Data e luogo di edizione In Il teatro del Sarto, Milano Ubulibri, 1990 

Linguaggio palermitano e italiano didascalie (traduzione in italiano a fronte)

Personaggi Aspano Benedetto, Masino, Pinò, Totò, Giovannino, Matteo

Versioni altre 1974: 41 pp.; 1976: 100 pp, 1975: 34pp, s.d.: pp.69, s.d (in frontespizio segnato come “originale”): pp. 78 – Riprese dello spettacolo 1974, 1976, 1980, 1084, 1990 (Regia Elio De Capitani), 2005

 

 

Analisi

 

Testo nato per gran parte sul palco, nelle improvvisazioni su canovaccio tra Scaldati e Gaspare Cucinella, Il pozzo dei Pazzi rappresenta il primo vero successo dei testi dell’autore palermitano, una sorpresa per il pubblico del Piccolo, praticamente a digiuno di testi dissacranti, abituati al teatro borghese da stabile o all’intrattenimento vernacolare nostalgico. L’operazione compiuta in questo caso riporta l’attenzione su figure a margine che non utilizzano il dialetto come qualcosa di folcloristico né come un’azione programmaticamente politica: i personaggi sono violenti e goffi, dormono tra le macerie, compiono azioni insensate lottando per la propria vita in una guerra tra poveri. In occasione di una ripresa dello spettacolo nel 2005 (quindi con alle spalle molti altri lavori che ponevano al loro centro tanto le figure dei barboni quanto la dinamica della coppia) Scaldati sosteneva che questa fosse:  

«la metafora dell’amicizia tra due barboni  che vivono in assoluta libertà inseguendo solo i loro bisogni primari per sbarcare il lunario; […] (si tratta di uno spettacolo) che non sostiene nessuna tesi, è indefinito e si muove sul sentimento di un universo particolare, filtrato dagli sguardi e dal vissuto dei personaggi che allora avevo estrapolato dalla gente del Borgo Vecchio. […]Era invenzione pura e io forse ero troppo incosciente»,

 

Tutti i personaggi sono estremamente legati alle cose terrene e, per la propria crudele sopravvivenza, – crudele perché senza sconti, senza il filtro della società che i pazzi possono permettersi il lusso di perdere – avvengono gli scontri: la coppia Aspano -  Benedetto cerca di sopravvivere raccogliendo mozziconi di sigaretta – probabilmente le pallimalli dei miricani - , insultandosi, picchiandosi e litigando per il possesso di una gallina rubata. In loro si riflette di rimando una comicità crudele, che parla di fame, che chiama stupido – fuoddi – chi come Benedetto si è lasciato cacciar via dal manicomio, dove almeno avrebbe avuto una tazza di brodo da mangiare. Si ricevono pugni, calci; Totò per la disperazione di aver perso la sua amata gallina (sua controparte) si impicca, Pinò viene pugnalata dall’amato Masino in un raptus di gelosia. È la furbizia, l’essere in grado di generare confusione, che permette di avere la meglio su qualcuno, di ingannarlo. Il turpiloquio, al contrario, sembra quasi sortire effetto opposto, scatena una competizione complice, continuamente al rilancio di una situazione ancora più paradossale. L’ingiuria senza filtri può riguardare tutti: dagli americani, ai fascisti, dai negri al finto buonismo delle cooperative, ma il più delle volte si tratta di sfoghi liberatori, senza un particolare soggetto; la vera violenza va cercata altrove, negli incubi della reclusione forzata dove non ci si può muovere, pena minacce atroci, dove bisogna esser costretti a obbedire senza fiatare e si diventa pazzi a furia di sentirselo ripetere.
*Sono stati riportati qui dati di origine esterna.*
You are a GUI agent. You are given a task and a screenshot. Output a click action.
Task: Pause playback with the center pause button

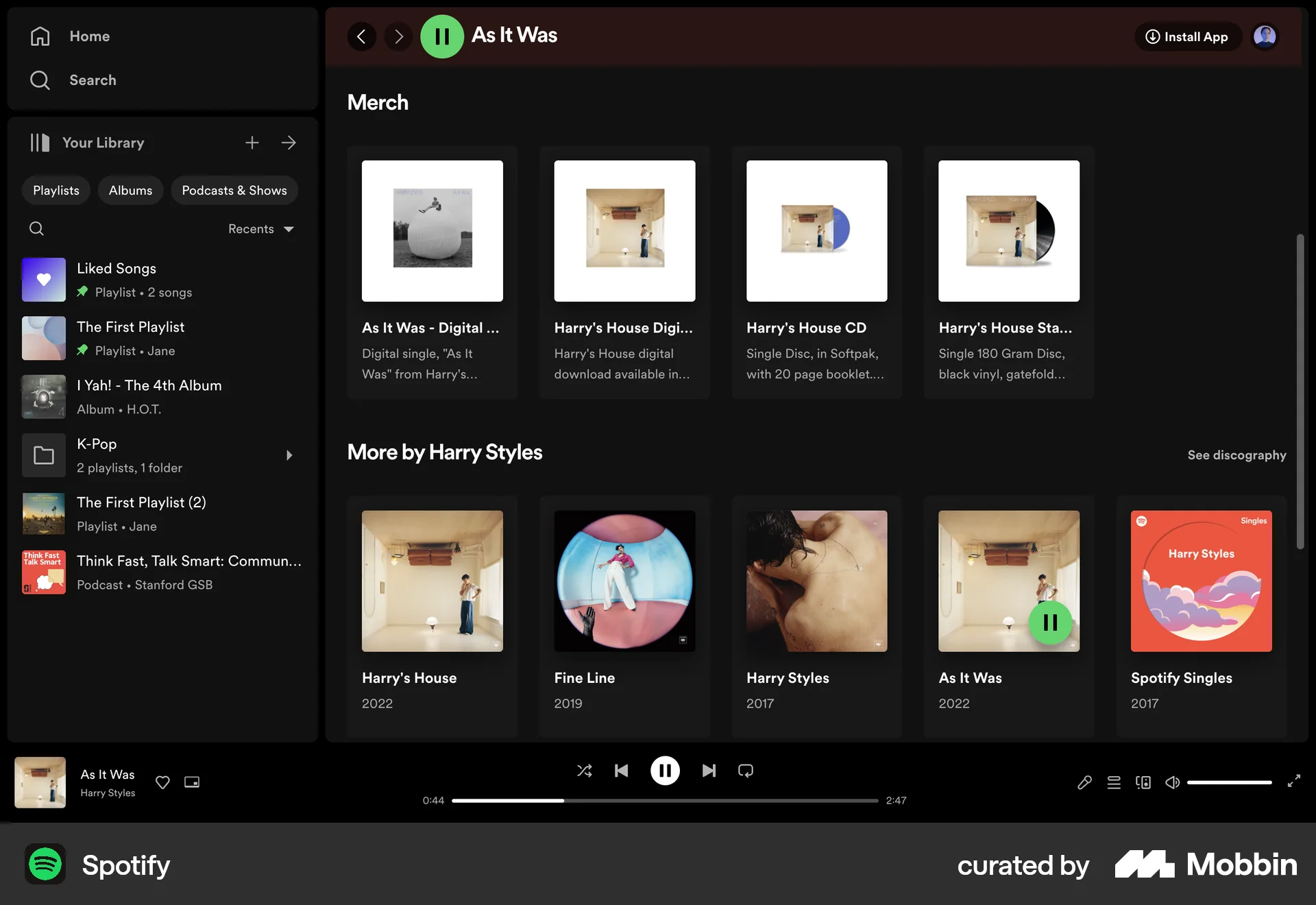click(x=665, y=770)
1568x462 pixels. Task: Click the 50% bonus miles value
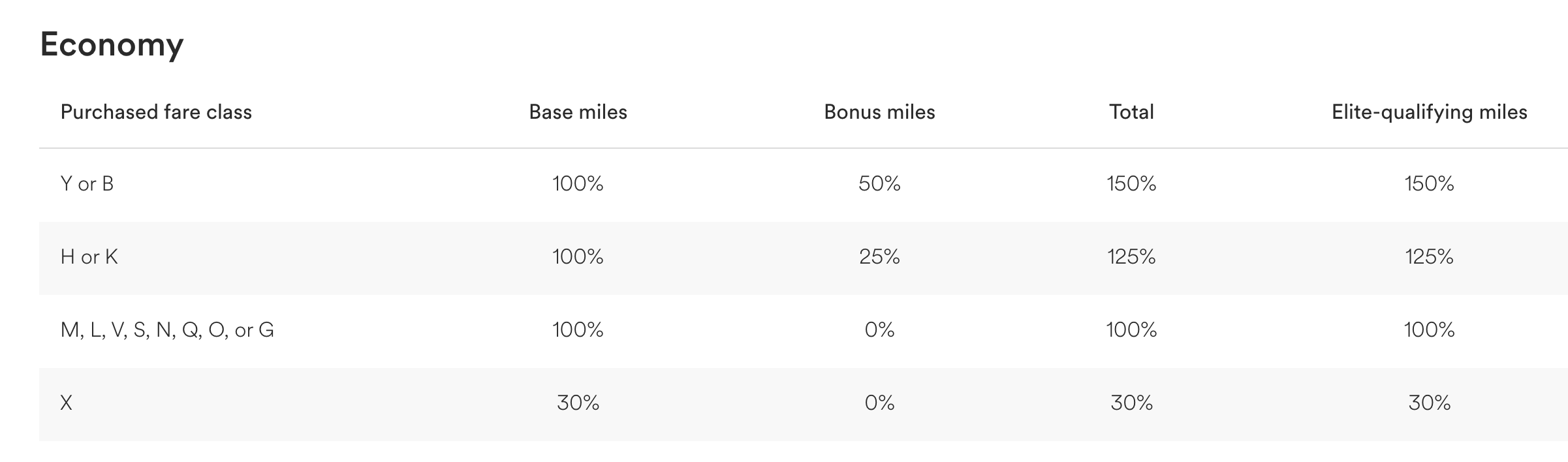(879, 184)
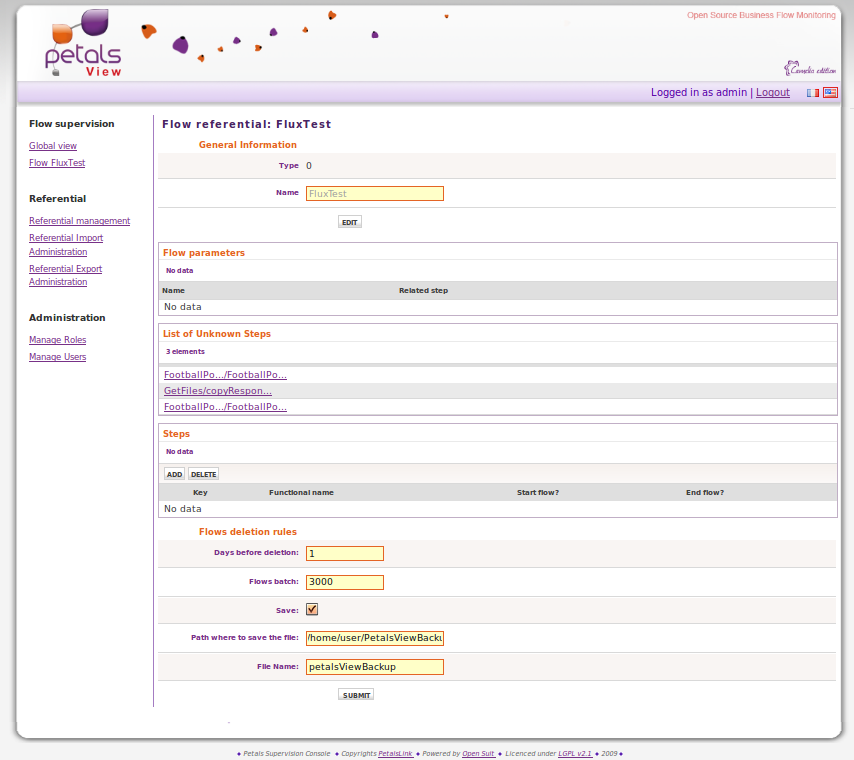Click the Camelia edition emblem
Image resolution: width=854 pixels, height=760 pixels.
pyautogui.click(x=809, y=68)
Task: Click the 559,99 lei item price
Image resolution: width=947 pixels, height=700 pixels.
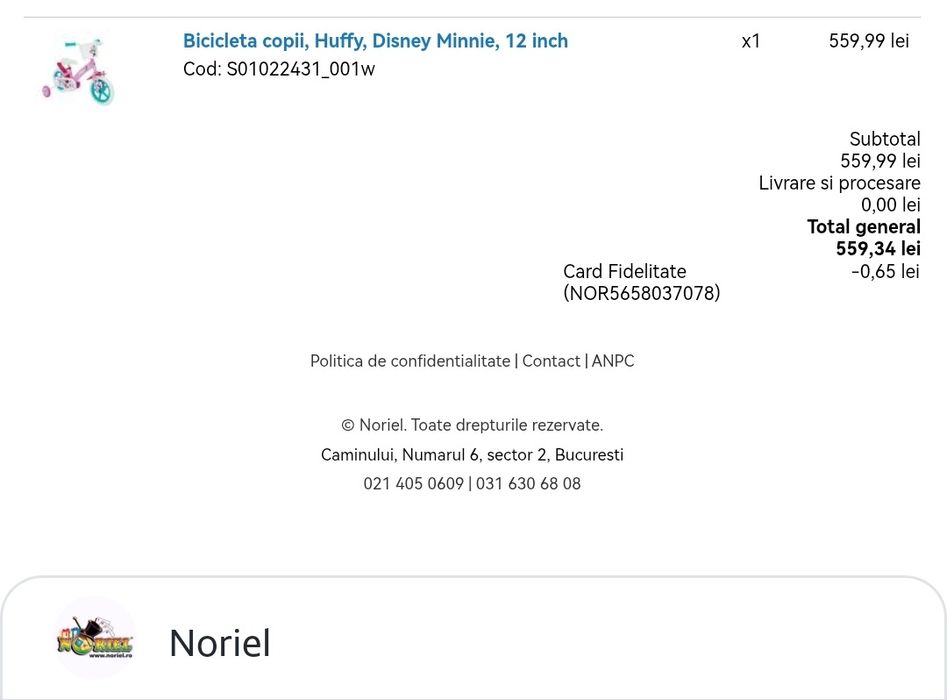Action: [x=868, y=40]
E tuttavia come lo stesso Scaldati afferma, pur non negando la componente cruda e violenta dell’opera, si tratta di:

 

«un teatro di poesia, un teatro lirico che partendo da una condizione di precarietà, che partendo dall’oscurità è proteso verso l’illuminazione, verso la luce. Ma io credo che l’altro aspetto sia la comicità che comunque permea sempre, quasi sempre, gli spettacoli che noi facciamo. Comicità che nasce da cose estremamente dure, pesanti. Probabilmente il senso della tragedia attraversa un po’ tutti gli spettacoli nostri come un’operazione di riscatto»

 

Del resto, la morte non è irreversibile: Pinò ritornerà alla vita, cieca, così come si affacceranno mutilati di qualcosa (chi delle braccia, chi delle dita) vari personaggi, mentre Benedetto, pur picchiando Aspano per il possesso della gallina, non riesce a resistere ai suoi lamenti, ai suoi pianti, i quali del resto rappresentano appieno la manifestazione del dissenso che durante quegli anni riempiva gran parte delle attenzioni dei giovani attori. Sembrano riecheggiare i versi di Jannacci-Fo Ho visto un re quando Matteo e Giovannino dicono a Masino: Cuntient’ ‘e iessiri … cuntientu / Ca u Signuri ‘un ni voli viriri siddiati. Ma il pianto è anche manifestazione della paura dell’abbandono, sentimento che fa a gara con la fame e con il senso del possesso: ci si scaccia e allo stesso tempo si prega di rimanere assieme, si invoca il nome dell’altro, perché  la solitudine, l’impossibilità a condividere la propria follia, sarebbe la peggiore condanna da scontare in un mondo che li ha rifiutati. La salvezza, sembrano dirci i personaggi del Pozzo è nel riscoprire assieme con curiosità e con l’innocenza di chi è appena (ri) nato le cose veramente importanti: la musica, il mare, la luna, il cielo e i fiori.